Volvió a llenar las copas de todos. El ruido de los fritos se hizo más claro y el olor de la grasa entró en el calor de la habitación, inquietando al spaniel. La radio cambió de tema y el niño mayor dijo: «¡Vaya!», y comenzó a dar saltos, accionando los brazos de su hermano como si estuviera bombeando. La señora Ardendyck se había acomodado para hablar de su triunfo con Duncan y Freda.

—Aposté hasta tres veces por él, ¿saben? Veinte a uno, doce a uno y siete a uno. Hubiera hecho al final un diez a uno, pero el tonto de Alfred retrasó el viaje a la ciudad para apostar mi dinero, y cuando lo hizo las probabilidades habían bajado.

—Vera nunca se equivoca —dijo la señora Hamilton débilmente—. Cuando se empeña en algo, estáte tranquilo: sabes que tu dinero está seguro. Cinco de nosotros apostamos con ella —detuvo la mano de Alfred, que estaba a punto de poner una copa de coñac en al brazo de su sillón—: No, gracias. Aún siento lo que tomé esta tarde.

—Oh, vamos, Cora —dijo la señora Ardendyck—, ¡por amor de Dios!, sólo se vive una vez y sólo se puede ganar la carrera de julio una vez al año. Anímate un poco.

—Un brindis —Alfred hizo un gesto como si abarcara toda la habitación—. ¡Por Bojangles y por mí, buenos perdedores! —Un siseo irritado de la señora Hamilton y un grito de la señora Ardendyck ahogaron los brindis.

Durante los últimos diez minutos, una corpulenta mujer africana no había dejado de asomarse tímidamente a la puerta, apareciendo y desapareciendo. La señora Ardendyck había pasado a la jerga técnica de los apostadores con el típico descuido, tan propio del experto, que hace materialmente imposible que el lego entienda de lo que se está hablando, y Freda escuchaba con la atención de quien no entiende lo que se le dice.

—Emma quiere que vayas a la cocina —dijo Alfred a su mujer, y ella se levantó en un dudoso equilibrio sobre sus altos tacones.

—Tenía pensado servir una cena elegante esta noche, pero como ganó Full House no se me ocurrió ni por asomo pasar la tarde en la cocina. Ni hablar. No me echéis la culpa. Todas las chicas de la asociación hicimos un pacto: que nos íbamos a reunir en el club si ganábamos. Así que comenzamos a llamamos y bajar al club. Fue una fiesta de verdad, ¿no, Cora?

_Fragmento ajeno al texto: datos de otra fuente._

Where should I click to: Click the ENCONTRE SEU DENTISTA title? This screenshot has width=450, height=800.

La señora Hamilton parecía apagada, porque no se sentía como creía que debiera sentirse.

—He bebido dos coñacs demasiado rápido. No me gusta nada beber por la tarde.

—Mírame a mí —dijo la señora Ardendyck—. Me siento de maravilla. ¿Sabes lo que yo hago cuando he bebido de más? Dos Alka-Seltzer y una cucharada de glucosa —se golpeó el estómago—. ¿Ves? Como nueva.

—Emma quiere que vayas.

Ella revolvió los cabellos de Alfred, haciéndole verter un poco del contenido de su copa.

—No seas pesada, Vera. Estás bebida.

Ella cruzó los brazos en carne de gallina, temblorosos y rojizos bajo la manga corta, y le miró despectivamente. Durante un momento, las irritaciones, insatisfacciones y reproches que se entretejían formando el tejido de lo cotidiano, atravesaron la brillante superficie de la celebración. Apareció fugazmente el ayer, antes de celebrarse la carrera, y el mañana, el día de después. Luego la señora Ardendyck dio unos cuantos pasos de danza al ritmo de la samba que sonaba en la radio y se paró en seco, indicando con un movimiento de cabeza y una mueca a la sirvienta que estaba en la cocina.

—Teníais que haberla visto cuando anunciaron el resultado. Yo estaba en plena danza de guerra y ella entró como si me pasara algo. «Señora, ¿está usted enferma? Señora, ¿está usted enferma?». Creo que pensó que me había vuelto majareta, o algo por el estilo. Vale, Emma. Ahora mismo voy —gritó, y se marchó por el pasillo discutiendo con sus hijos, que la seguían.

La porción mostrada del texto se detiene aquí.